Dass der Mann wie kaum ein Zweiter eine Geschichte aufbauen und erzählen und dabei das Publikum in seinen Bann ziehen kann, muss nicht extra erwähnt werden. Aber hier funktioniert sein Stil sowohl in kleineren, intimeren Momenten, als auch in größeren, dramaturgisch wuchtig angelegteren Szenen. Dazu kann er auf einen wie stets souveränen Tom Hanks setzen, der einen ohnehin toll besetzten Cast anführt.

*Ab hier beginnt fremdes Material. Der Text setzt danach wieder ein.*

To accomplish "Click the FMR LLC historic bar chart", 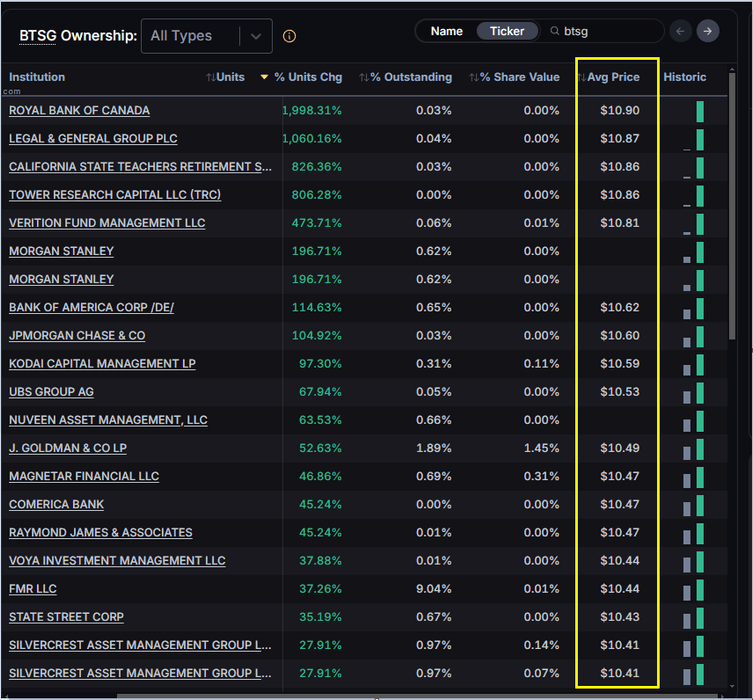I will [x=695, y=589].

Ein grandioses Production Design und eine ebenso routiniert wie überzeugend aufgebaute Spannungskurve unterstreichen, was für ein Gigant Spielberg immer noch ist, wenn er das richtige Projekt zur richtigen Zeit angeht.
Dem Film hätte es vielleicht gut getan, wenn er wie im Trailer angedeutet noch etwas stärker auf klassische Spannungselemente gesetzt und das Tempo etwas höher gehalten hätte, aber das ist nun wahrlich Jammern auf hohem Niveau. Unbedingt ansehen, der ist wirklich toll.